**WHAT TO DO**
**1)** Copy the commentary on the sending of the twelve from "The Syriac version" to "heal the sick.", changing "demons" to "evil spirits".
**2)** According to the commentary on the sending of the twelve, which Gospel's parallel account says they are sent out "in pairs"?

(PASSAGE FOR REVIEW)

The Syriac version (only) reads "his own twelve". F. W. Farrar notes that Jesus commits to them both his power (capacity to act) and his authority (εξουσια, exousia, the right to act) over demons.

===Verse 2===
He sent them to preach the kingdom of God and to heal the sick.
They are sent out "in pairs" in the parallel account in Mark's Gospel.

===Verse 3===
And He said to them, "Take nothing for the journey, neither staffs nor bag nor bread nor money; and do not have two tunics apiece".
Cross reference: Matthew 10:10; Mark 6:8–9
- "Your journey" refers to the travel throughout the towns and cities, where they were sent to preach the Gospel.
- "Neither staffs" (KJV: "staves"): the Latin Vulgate version and all the Oriental versions render in the singular number, "neither staff, rod, or club"; and so it was in one of Theodore Beza's ancient copies, but in all the rest in the plural, as in Matthew; which last must be the true reading, since one staff was allowed, according as in (Mark 6:8) though more than one were forbidden.
- "Nor bag" (KJV: "scrip"): something to put provision in (cf. Matthew 10:10).
- "Nor money": not to bring gold, silver, or brass, to buy bread with, because they were to get food, wherever they came, be given as their due and the reward of their labor,
- "Two tunics apiece": the word "apiece" is omitted in one manuscript and not included in the Vulgate Latin and the eastern versions, which read as in (Matthew 10:10) though the word does aptly and clearly express the sense of the prohibition, that each man should not have two, or have change of raiment.

(End PASSAGE FOR REVIEW)
(SUPPLIED RECORDS)

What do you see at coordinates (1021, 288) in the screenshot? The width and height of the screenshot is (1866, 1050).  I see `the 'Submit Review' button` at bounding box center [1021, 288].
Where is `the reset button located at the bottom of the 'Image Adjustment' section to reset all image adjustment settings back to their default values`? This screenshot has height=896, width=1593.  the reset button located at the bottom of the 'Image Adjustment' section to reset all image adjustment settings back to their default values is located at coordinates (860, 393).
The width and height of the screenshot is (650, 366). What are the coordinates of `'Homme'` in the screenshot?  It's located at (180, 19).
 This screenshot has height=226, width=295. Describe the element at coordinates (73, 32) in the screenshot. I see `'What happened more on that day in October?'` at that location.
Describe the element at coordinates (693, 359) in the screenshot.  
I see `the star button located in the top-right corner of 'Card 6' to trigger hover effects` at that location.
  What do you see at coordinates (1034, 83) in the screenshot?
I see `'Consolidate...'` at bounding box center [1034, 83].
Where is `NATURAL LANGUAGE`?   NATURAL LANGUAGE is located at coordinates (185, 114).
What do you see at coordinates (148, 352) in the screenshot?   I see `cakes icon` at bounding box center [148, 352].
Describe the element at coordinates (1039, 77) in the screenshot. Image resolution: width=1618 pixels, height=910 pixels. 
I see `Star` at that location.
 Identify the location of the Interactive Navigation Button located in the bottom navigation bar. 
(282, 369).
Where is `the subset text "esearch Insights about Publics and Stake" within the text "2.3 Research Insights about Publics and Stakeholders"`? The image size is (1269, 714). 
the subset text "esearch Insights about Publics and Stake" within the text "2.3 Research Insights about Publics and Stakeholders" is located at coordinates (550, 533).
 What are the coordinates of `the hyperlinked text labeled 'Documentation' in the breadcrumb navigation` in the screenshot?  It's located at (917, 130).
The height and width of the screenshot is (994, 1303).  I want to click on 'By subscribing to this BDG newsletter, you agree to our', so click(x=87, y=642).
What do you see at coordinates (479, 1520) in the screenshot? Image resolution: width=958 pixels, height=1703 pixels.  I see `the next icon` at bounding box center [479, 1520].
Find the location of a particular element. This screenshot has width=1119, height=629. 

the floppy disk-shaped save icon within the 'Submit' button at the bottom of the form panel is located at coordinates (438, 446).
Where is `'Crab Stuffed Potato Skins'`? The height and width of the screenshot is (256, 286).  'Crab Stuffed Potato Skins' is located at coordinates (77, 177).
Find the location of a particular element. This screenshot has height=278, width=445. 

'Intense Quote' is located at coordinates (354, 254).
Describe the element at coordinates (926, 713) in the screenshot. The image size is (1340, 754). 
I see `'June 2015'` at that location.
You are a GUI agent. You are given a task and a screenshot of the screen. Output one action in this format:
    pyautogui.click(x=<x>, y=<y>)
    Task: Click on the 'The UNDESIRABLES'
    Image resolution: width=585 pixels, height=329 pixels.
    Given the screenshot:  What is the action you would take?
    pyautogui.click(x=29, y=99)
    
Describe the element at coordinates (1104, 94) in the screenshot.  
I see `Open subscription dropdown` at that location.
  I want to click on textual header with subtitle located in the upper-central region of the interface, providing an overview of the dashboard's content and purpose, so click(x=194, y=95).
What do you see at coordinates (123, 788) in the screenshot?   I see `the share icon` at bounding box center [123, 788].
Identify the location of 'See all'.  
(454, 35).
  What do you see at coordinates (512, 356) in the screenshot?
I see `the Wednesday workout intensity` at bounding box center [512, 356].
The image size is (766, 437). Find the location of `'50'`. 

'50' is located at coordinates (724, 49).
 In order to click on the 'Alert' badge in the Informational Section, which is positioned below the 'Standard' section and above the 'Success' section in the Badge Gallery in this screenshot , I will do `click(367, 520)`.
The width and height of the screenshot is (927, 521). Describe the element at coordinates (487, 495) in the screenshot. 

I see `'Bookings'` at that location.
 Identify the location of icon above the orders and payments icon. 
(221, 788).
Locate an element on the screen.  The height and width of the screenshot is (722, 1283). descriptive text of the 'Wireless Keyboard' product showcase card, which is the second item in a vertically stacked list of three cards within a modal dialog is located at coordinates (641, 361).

(End SUPPLIED RECORDS)

**ANSWERS TO THE EXERCISE**
**1)**
The Syriac version (only) reads "his own twelve". F. W. Farrar notes that Jesus commits to them both his power (capacity to act) and his authority (εξουσια, exousia, the right to act) over evil spirits.

===Verse 2===
He sent them to preach the kingdom of God and to heal the sick.

**2)** Mark's Gospel